Smith's father, Duaine "Whitey" Smith, lives in north Boulder. He remembers his son as a happy boy who did well in school, a good athlete who "never gave us a moment's trouble."

If a neighbor hadn't encouraged him to join the fire department, he expects Scott Smith would have followed him into painting. Scott Smith was working on a painting job when he got the call that he had been hired in Boulder. He had scored second out of 400 applicants on his entrance exam.

Scott Smith was the youngest of Duaine and Lavona Smith's three children. According to a personal remembrance written by his older brother, Phil Smith, Scott Smith suffered a series of setbacks -- a broken engagement, lost jobs, a car accident -- but life seemed to be turning around for him right before his death. He loved his job as a firefighter, and he had a great new girlfriend.
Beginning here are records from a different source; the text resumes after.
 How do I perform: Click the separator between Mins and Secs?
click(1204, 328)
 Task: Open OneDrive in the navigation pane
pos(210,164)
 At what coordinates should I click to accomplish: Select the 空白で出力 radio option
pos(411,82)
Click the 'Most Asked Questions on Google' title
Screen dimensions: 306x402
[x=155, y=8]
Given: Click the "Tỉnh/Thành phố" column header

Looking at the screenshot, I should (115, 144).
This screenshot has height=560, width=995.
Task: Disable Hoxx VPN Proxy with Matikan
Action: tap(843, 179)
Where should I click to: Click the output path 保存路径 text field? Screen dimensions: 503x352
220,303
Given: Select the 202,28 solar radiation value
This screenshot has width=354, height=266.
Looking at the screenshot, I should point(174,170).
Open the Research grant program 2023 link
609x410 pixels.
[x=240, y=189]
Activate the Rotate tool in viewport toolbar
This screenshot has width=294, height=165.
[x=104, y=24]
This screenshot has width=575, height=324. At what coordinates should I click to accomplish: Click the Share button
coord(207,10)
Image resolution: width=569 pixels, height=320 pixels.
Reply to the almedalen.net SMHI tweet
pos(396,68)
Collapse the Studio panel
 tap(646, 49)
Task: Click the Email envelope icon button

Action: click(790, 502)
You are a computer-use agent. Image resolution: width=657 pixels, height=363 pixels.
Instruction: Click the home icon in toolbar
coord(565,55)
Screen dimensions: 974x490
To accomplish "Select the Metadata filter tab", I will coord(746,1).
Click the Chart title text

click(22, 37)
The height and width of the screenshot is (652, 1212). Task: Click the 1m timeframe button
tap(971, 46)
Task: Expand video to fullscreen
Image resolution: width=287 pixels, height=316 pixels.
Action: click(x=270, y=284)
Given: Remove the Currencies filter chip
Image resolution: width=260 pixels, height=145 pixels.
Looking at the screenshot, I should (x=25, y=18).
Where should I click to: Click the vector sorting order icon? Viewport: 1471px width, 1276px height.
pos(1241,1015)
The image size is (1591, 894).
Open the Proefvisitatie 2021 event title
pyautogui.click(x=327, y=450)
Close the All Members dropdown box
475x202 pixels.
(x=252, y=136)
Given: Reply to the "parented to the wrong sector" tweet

"He beat everything life had to throw at him, right up until this," Phil Smith wrote.

When talk turns to the fire itself, Duaine Smith looks away and his mouth gets tight.

"I was so stunned, I didn't have any feelings," he said of the day of the fire. "I didn't know what to do."

Those losses should never be forgotten, Donner said.

"When we do the commemoration, it's to remind people that what we do is dangerous and we need to be as careful as we can," he said. "Our job is to serve the community, but it's also very important that at the end of the shift, everybody goes home."

Contact Camera Staff Writer Erica Meltzer at 303-473-1355 or [email protected].

If you go

A remembrance ceremony for William J. Duran and Scott L. Smith, Boulder firefighters killed in a training fire 30 years ago Thursday, will take place at 10 a.m. at Fire Station 3, 1585 30th St., Boulder.

The commemoration is open to the public. Seating will begin at 9 a.m.